REQUIRED ACTION:
Lines from the line with "Instruction: Open the Notes section" to the line with "Given: Click LoginPress five-star rating" in the entries below, and only those, must be output exactly, with both ends included.

──────── DATA RECORDS ────────

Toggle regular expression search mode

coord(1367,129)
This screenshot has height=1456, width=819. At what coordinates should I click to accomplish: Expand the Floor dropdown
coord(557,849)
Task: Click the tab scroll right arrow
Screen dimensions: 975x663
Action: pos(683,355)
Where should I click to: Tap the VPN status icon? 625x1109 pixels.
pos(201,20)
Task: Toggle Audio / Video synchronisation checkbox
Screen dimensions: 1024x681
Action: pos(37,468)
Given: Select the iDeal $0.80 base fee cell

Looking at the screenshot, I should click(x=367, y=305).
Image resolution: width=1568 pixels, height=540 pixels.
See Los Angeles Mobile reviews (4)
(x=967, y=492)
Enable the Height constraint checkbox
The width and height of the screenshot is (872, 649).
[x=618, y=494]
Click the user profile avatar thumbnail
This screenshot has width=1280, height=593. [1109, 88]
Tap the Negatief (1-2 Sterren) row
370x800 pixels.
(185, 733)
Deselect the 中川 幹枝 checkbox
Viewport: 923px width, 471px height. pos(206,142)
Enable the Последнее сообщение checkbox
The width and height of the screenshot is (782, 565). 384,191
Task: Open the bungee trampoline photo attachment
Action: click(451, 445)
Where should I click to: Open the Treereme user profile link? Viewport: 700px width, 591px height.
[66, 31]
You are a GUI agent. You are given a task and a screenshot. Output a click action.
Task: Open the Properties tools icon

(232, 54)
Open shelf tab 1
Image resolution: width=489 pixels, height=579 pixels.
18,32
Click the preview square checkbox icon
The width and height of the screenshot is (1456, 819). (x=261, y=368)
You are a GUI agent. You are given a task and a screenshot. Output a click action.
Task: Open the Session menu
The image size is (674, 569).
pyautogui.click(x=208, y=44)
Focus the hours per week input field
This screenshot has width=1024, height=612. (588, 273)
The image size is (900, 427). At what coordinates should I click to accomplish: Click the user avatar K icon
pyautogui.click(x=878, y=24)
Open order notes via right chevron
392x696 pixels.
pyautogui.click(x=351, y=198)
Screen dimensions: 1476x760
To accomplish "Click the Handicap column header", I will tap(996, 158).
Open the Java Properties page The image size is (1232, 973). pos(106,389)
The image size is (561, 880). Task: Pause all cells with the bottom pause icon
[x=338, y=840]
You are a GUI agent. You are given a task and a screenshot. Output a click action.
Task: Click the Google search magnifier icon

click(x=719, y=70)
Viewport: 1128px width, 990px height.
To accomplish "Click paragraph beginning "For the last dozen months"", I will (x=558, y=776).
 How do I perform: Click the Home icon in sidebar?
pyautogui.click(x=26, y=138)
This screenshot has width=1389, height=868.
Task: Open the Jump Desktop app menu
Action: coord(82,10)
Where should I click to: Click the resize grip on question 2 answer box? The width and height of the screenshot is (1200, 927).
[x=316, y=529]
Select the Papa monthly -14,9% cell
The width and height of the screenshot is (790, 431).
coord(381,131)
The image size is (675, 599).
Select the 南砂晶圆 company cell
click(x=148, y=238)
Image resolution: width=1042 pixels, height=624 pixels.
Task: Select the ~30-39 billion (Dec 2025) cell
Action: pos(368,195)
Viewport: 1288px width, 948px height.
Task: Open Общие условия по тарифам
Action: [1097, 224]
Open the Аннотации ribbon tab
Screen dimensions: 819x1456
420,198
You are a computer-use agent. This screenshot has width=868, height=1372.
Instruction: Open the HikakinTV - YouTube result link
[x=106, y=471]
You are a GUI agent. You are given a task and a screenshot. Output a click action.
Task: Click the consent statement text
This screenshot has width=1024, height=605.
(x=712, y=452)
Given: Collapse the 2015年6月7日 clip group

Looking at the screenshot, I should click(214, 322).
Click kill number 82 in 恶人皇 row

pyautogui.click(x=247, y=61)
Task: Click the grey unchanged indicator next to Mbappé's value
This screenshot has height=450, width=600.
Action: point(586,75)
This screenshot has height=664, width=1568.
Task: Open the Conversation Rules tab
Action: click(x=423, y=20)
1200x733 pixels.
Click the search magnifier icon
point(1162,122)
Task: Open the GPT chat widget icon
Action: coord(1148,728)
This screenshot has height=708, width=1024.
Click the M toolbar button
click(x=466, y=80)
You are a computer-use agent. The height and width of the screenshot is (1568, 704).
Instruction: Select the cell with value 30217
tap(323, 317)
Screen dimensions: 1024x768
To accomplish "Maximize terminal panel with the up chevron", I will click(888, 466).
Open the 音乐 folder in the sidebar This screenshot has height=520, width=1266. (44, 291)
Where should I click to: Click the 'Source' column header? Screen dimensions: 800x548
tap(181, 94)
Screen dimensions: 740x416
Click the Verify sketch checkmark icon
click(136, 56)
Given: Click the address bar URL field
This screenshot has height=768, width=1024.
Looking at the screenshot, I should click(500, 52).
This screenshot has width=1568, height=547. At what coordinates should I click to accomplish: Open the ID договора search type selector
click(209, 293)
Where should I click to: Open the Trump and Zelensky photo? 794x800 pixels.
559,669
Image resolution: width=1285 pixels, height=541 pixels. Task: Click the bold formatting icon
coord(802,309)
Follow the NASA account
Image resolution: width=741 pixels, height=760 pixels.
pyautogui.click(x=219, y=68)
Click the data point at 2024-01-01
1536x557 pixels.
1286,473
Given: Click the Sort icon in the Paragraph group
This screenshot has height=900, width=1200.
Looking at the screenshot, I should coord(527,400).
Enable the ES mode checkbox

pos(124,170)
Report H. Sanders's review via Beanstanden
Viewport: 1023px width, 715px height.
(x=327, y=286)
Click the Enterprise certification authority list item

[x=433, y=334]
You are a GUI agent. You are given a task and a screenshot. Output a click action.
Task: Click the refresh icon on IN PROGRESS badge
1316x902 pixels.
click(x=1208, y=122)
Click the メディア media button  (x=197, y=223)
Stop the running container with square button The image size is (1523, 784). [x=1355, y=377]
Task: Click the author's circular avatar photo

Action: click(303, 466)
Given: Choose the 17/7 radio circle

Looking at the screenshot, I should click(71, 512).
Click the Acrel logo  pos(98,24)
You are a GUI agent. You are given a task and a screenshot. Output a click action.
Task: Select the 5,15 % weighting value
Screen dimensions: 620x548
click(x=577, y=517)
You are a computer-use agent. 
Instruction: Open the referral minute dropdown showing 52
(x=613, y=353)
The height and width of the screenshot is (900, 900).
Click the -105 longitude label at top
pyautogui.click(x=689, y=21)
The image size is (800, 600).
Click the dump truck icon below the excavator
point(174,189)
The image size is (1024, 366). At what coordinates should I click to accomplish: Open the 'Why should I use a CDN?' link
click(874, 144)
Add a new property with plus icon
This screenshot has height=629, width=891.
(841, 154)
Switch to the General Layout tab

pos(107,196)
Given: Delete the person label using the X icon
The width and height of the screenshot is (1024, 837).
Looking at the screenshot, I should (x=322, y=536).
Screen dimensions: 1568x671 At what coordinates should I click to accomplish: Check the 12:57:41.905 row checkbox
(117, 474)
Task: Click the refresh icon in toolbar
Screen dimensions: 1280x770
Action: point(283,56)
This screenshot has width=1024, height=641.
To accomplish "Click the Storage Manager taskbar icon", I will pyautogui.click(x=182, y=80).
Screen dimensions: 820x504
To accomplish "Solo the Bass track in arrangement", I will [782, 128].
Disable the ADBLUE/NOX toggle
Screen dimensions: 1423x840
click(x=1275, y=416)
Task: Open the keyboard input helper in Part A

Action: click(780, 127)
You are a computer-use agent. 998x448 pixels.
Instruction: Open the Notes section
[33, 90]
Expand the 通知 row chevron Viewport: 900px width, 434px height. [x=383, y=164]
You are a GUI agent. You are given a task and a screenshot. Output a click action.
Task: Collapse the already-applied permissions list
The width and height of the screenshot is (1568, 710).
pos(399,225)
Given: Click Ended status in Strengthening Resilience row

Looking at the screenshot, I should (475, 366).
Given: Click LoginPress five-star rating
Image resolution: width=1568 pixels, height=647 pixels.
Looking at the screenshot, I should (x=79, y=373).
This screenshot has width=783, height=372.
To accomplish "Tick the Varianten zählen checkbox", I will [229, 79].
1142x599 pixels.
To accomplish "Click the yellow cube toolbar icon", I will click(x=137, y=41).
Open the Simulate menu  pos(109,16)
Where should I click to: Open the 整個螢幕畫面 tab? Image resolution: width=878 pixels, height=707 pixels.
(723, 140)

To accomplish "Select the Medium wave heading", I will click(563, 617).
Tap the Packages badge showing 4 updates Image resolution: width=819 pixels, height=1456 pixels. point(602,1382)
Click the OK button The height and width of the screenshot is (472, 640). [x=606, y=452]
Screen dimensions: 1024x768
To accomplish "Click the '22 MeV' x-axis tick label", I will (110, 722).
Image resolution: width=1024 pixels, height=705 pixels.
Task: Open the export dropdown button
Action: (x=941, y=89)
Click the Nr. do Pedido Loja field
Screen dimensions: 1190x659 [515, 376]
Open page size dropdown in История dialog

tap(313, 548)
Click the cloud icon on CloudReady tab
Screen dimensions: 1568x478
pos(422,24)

────────

THE COMPLETED TASK:
Instruction: Open the Notes section
[33, 90]
Expand the 通知 row chevron Viewport: 900px width, 434px height. [x=383, y=164]
You are a GUI agent. You are given a task and a screenshot. Output a click action.
Task: Collapse the already-applied permissions list
The width and height of the screenshot is (1568, 710).
pos(399,225)
Given: Click Ended status in Strengthening Resilience row

Looking at the screenshot, I should (475, 366).
Given: Click LoginPress five-star rating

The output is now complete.